Work instructions:
Update the rows below by replacing "accomplish" with "complete" wherever it appears, and leave everything else unchanged.

Collection entries
•••••
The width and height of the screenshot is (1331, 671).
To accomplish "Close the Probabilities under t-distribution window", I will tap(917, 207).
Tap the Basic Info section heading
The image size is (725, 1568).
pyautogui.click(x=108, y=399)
•••••
Correct output:
The width and height of the screenshot is (1331, 671).
To complete "Close the Probabilities under t-distribution window", I will tap(917, 207).
Tap the Basic Info section heading
The image size is (725, 1568).
pyautogui.click(x=108, y=399)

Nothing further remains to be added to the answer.